_TASK DETAILS_:
From the material beneath, pull every line with the word "Given".

_STORED DATA_:
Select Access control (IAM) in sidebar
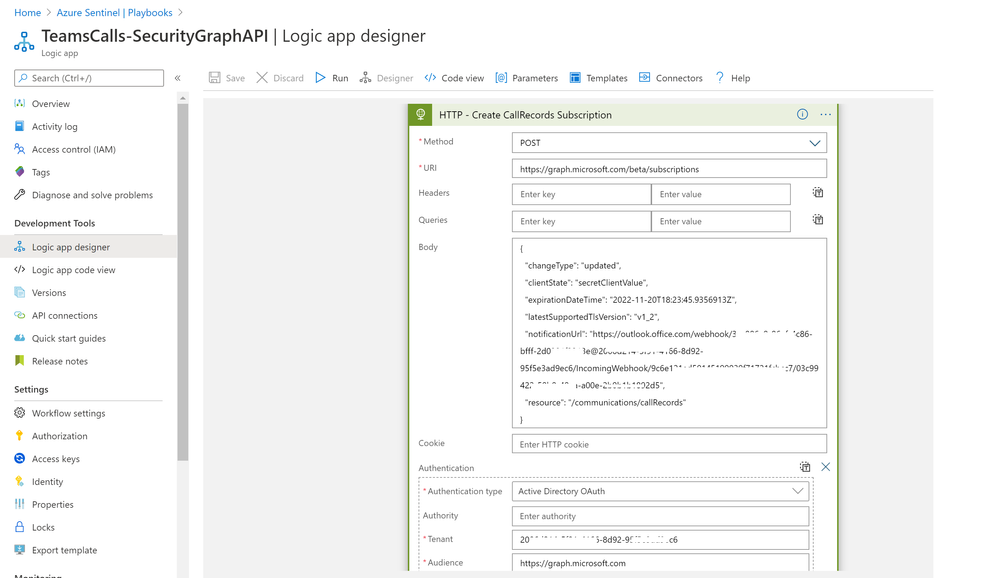The height and width of the screenshot is (578, 999). coord(73,149)
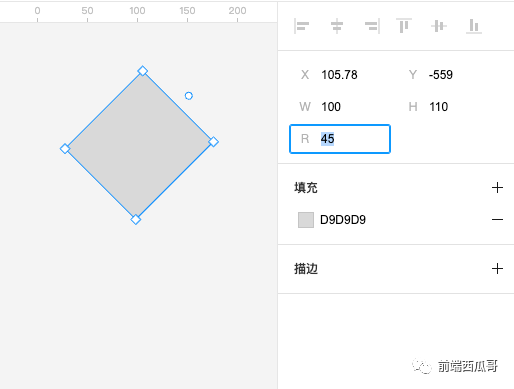Click the align horizontal centers icon
This screenshot has width=514, height=389.
337,26
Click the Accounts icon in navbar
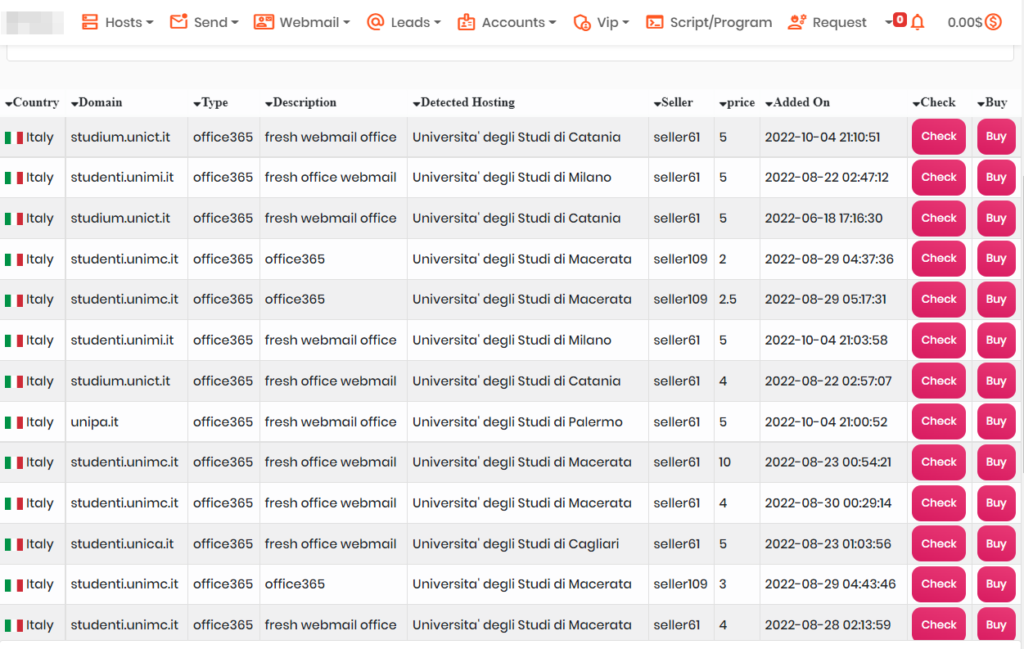This screenshot has height=649, width=1024. click(x=466, y=22)
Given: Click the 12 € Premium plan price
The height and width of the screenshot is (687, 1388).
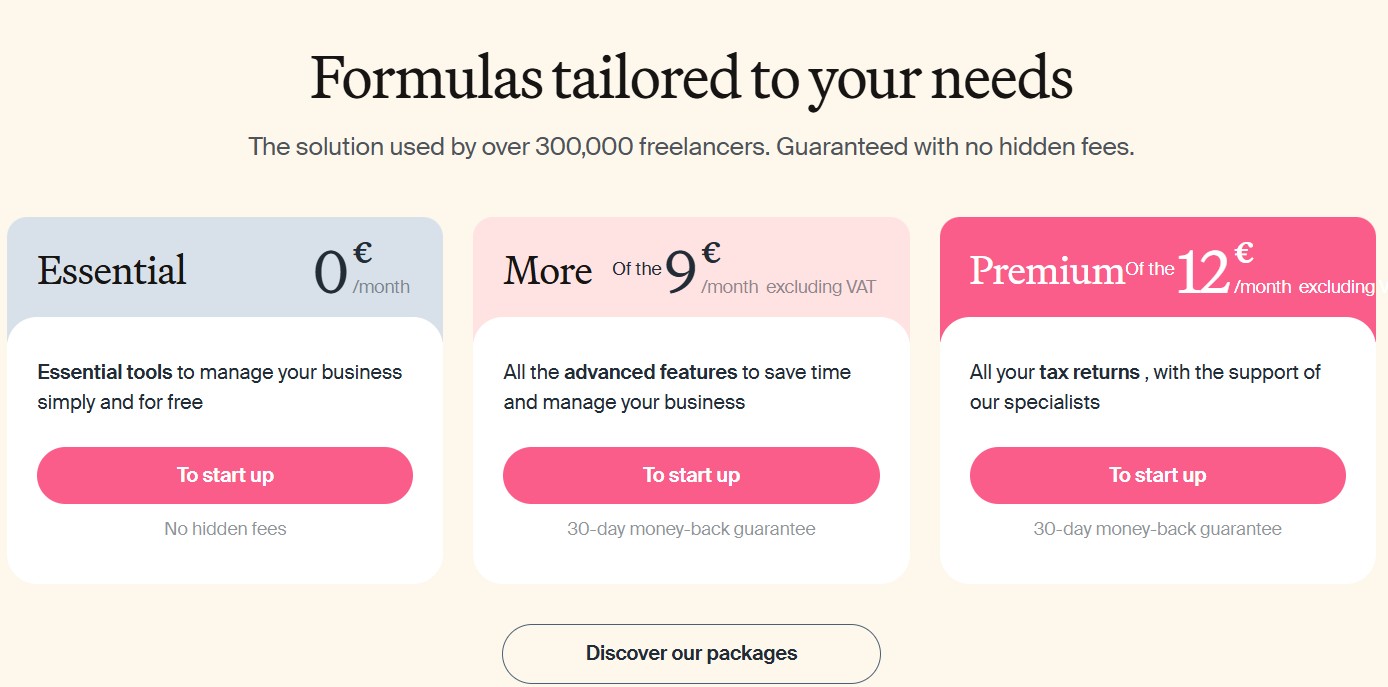Looking at the screenshot, I should 1203,272.
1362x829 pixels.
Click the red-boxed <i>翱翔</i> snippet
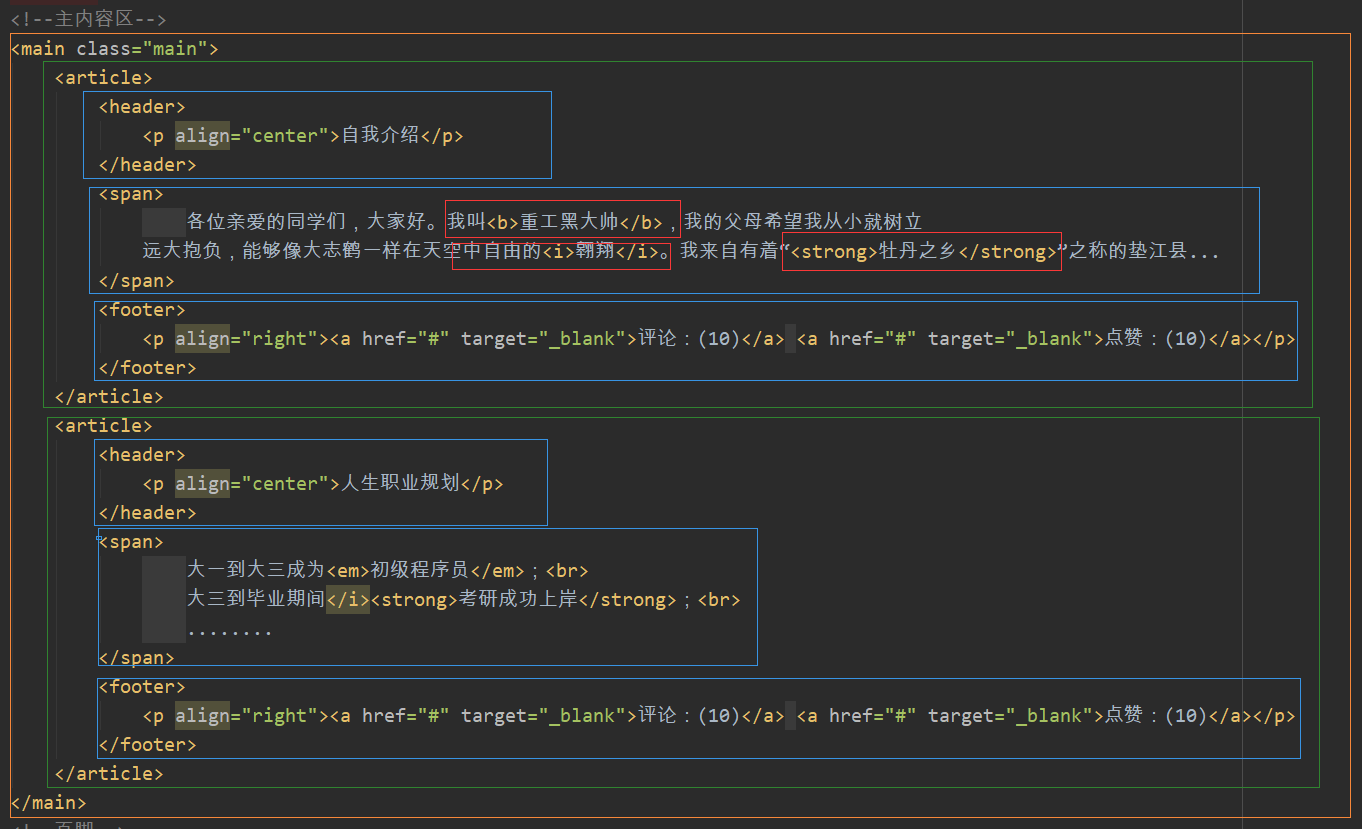point(600,252)
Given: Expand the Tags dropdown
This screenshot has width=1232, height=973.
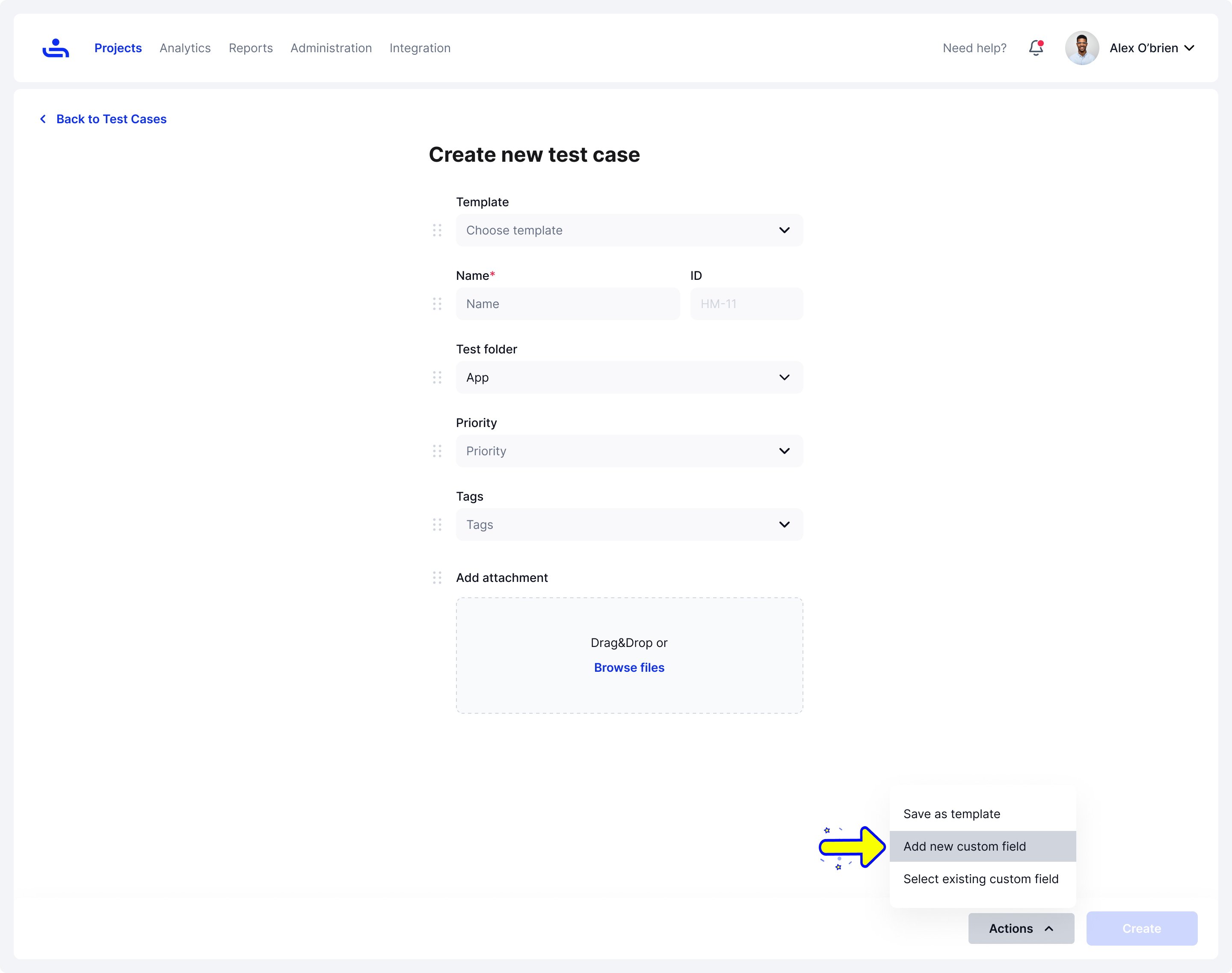Looking at the screenshot, I should coord(629,524).
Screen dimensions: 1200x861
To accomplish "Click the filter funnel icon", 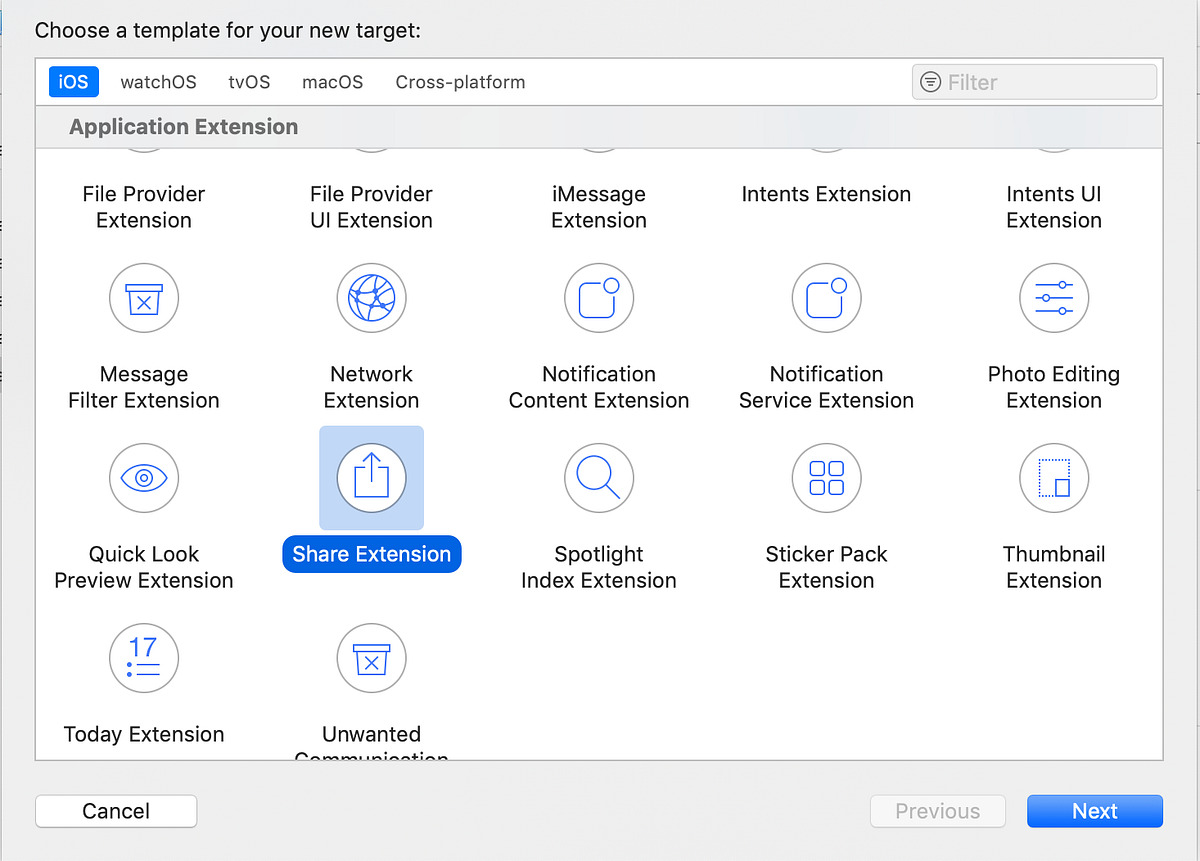I will [x=932, y=82].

_EXERCISE OUTPUT_:
Given: Click the 12 € Premium plan price
Given: Expand the Tags dropdown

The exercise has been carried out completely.